Jurors deliberated for an hour and half before calling it a day. They will return Tuesday morning to resume their discussion.
In her closing argument Monday, Assistant Attorney General Lisa Marchese asked the jurors to break the case down into three parts: the medical evidence, the changing statements that Allen made to investigators and hospital staff, and the dynamic in the Allens' home in the days leading up to the boy's death.
"When you look at the whole picture, you quickly realize that there is only one verdict that is possible and that is a verdict of guilty," Marchese said.
Allen's attorney, Verne Paradie, also asked the jurors to look at the whole picture, including information he claims was overlooked by the state.
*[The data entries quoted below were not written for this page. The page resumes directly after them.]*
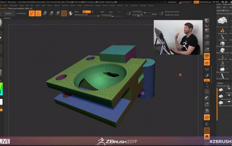Click the Rotate transform tool
The width and height of the screenshot is (232, 146).
pos(57,13)
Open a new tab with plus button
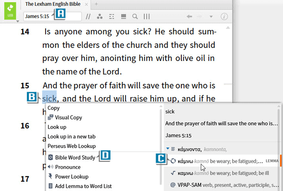 click(96, 4)
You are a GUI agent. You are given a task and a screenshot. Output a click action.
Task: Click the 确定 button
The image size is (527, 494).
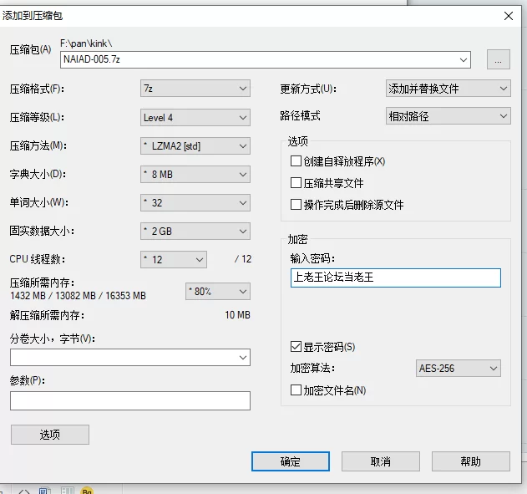(290, 461)
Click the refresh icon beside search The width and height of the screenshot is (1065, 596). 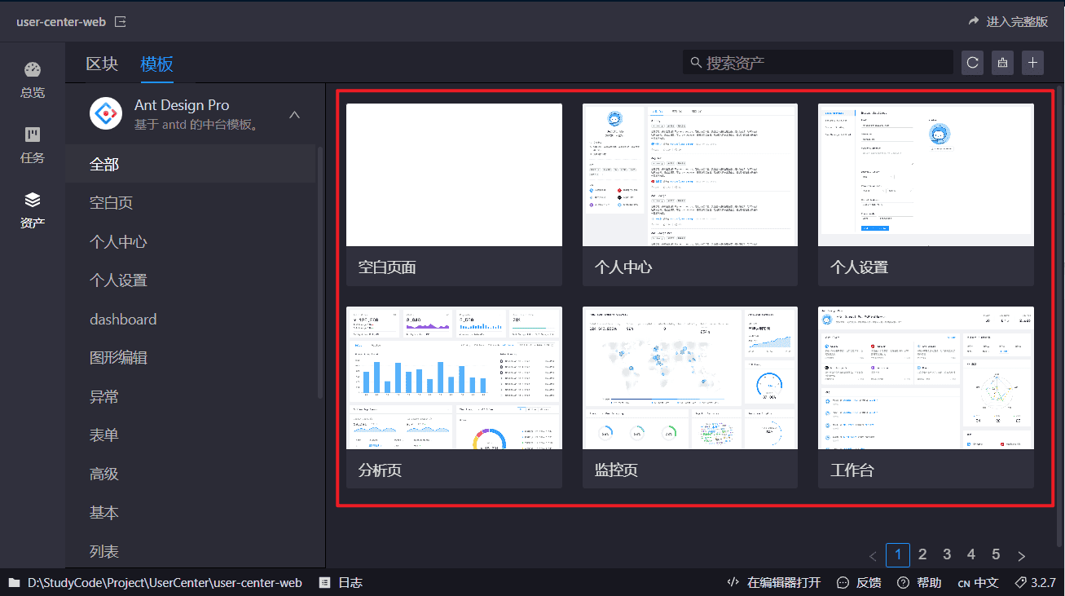point(972,63)
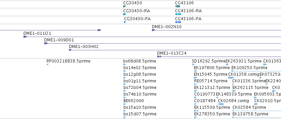This screenshot has height=119, width=281.
Task: Click the DME1-003H02 feature label
Action: 84,47
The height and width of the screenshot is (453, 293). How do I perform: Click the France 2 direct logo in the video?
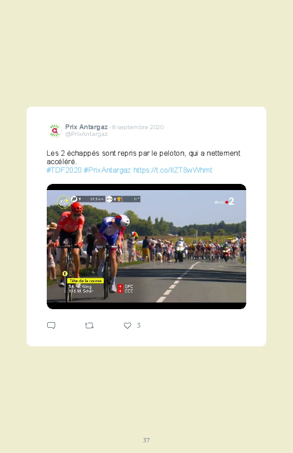(x=224, y=201)
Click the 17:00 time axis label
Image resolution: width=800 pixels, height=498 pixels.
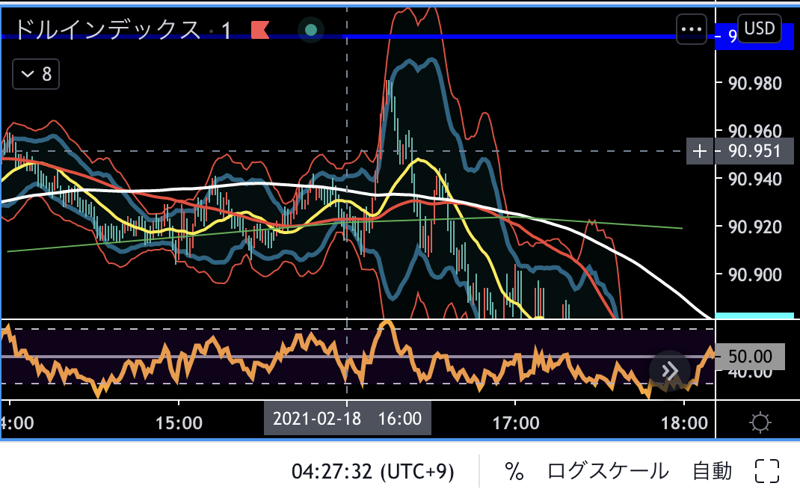pos(517,422)
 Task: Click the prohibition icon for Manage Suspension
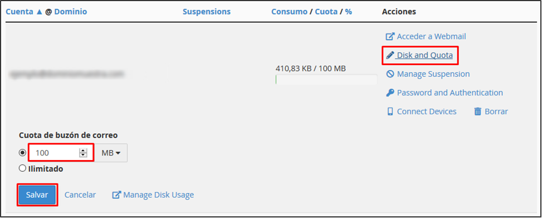pyautogui.click(x=390, y=74)
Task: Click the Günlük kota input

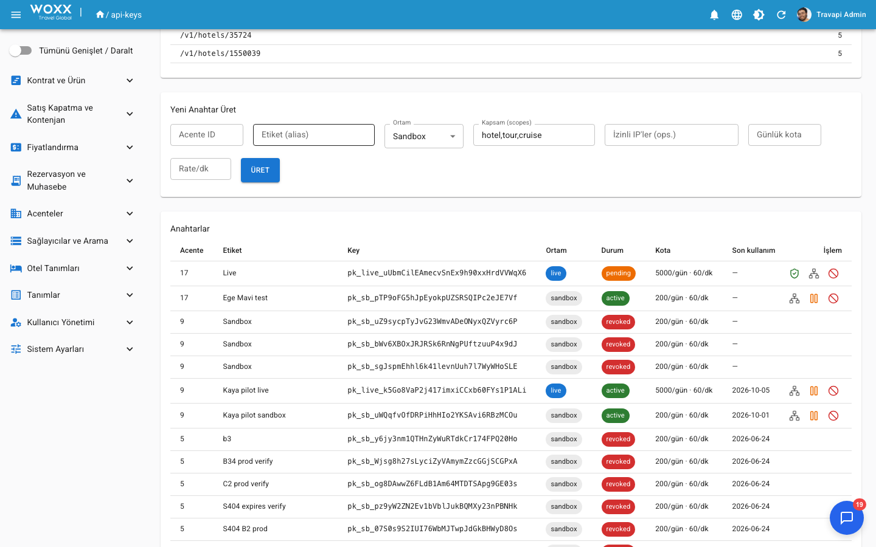Action: click(785, 135)
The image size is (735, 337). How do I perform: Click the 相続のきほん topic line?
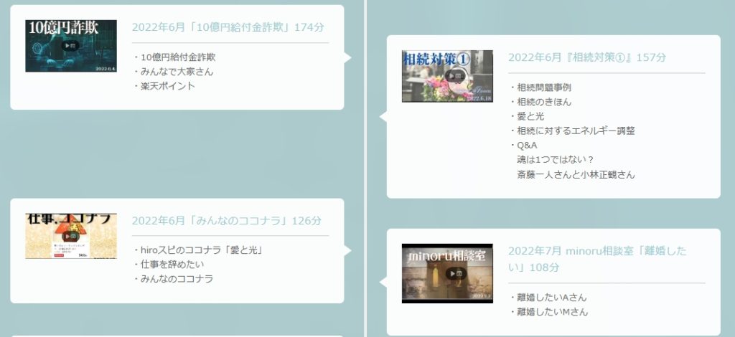click(x=544, y=102)
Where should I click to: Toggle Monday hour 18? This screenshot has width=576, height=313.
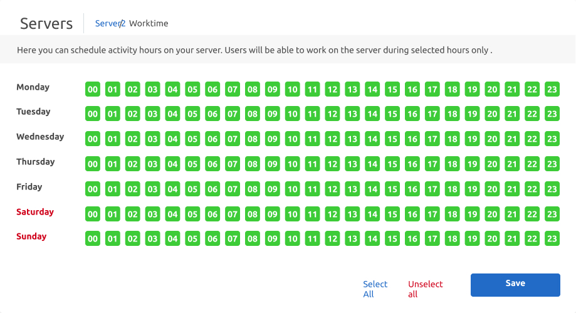click(x=452, y=89)
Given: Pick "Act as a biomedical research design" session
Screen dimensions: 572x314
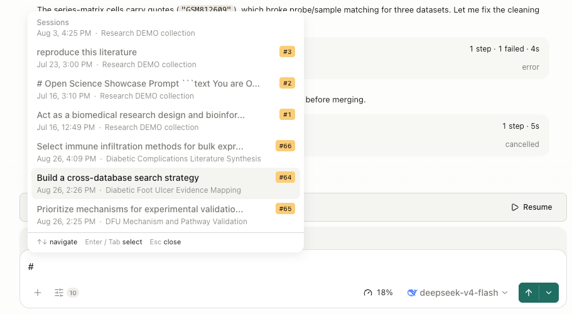Looking at the screenshot, I should coord(166,121).
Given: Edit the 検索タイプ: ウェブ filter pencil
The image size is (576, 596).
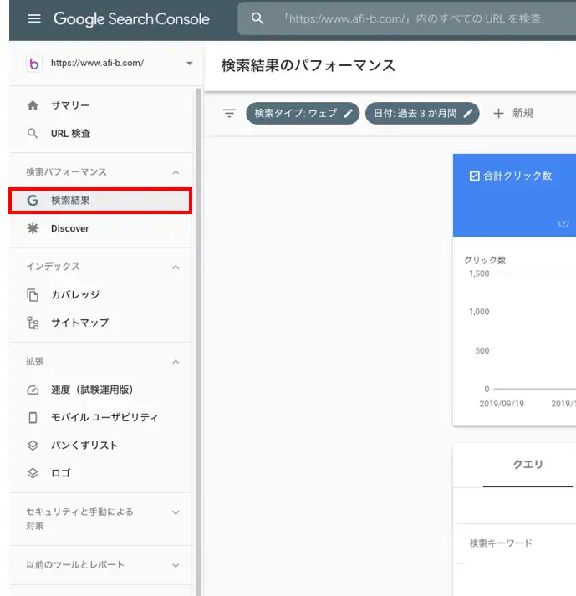Looking at the screenshot, I should 349,114.
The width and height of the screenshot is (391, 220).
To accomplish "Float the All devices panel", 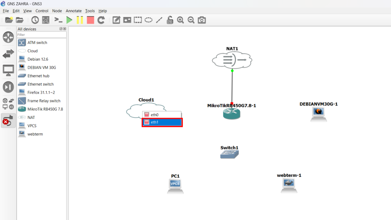I will tap(61, 29).
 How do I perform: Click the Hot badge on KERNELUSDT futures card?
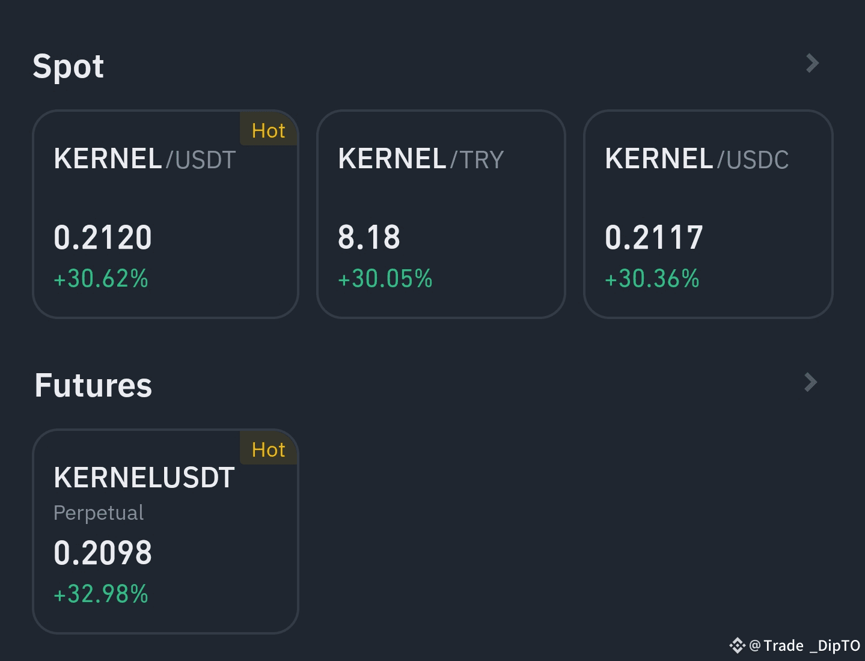tap(268, 449)
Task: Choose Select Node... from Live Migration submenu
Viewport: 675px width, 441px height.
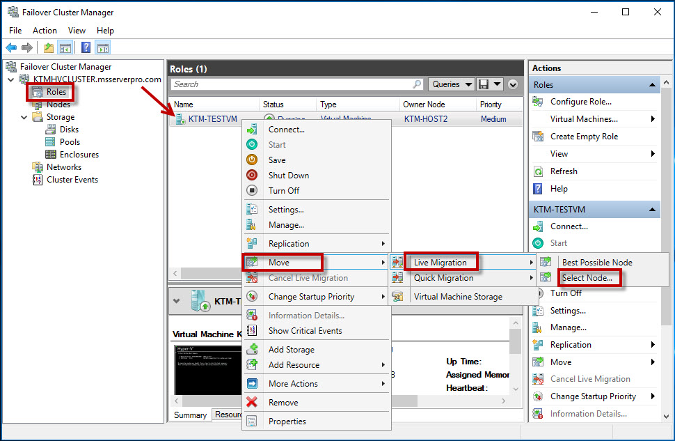Action: (587, 278)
"Sarah Allen has been presumed guilty from the very beginning," Paradie said in his closing argument. "The state had no interest in finding out if this child had something going on."
Arguing that Nathaniel Allen could have died as the result of an undiagnosed, pre-existing medical condition, Paradie asked the jurors to question why the state never attempted to get a medical history of the boy's biological mother or medical records from his first year in Guatemala.
"The state wants you to believe that this case fits nicely into a little case and that case is manslaughter," Paradie said. "But sometimes everything doesn't fit nicely into a little box."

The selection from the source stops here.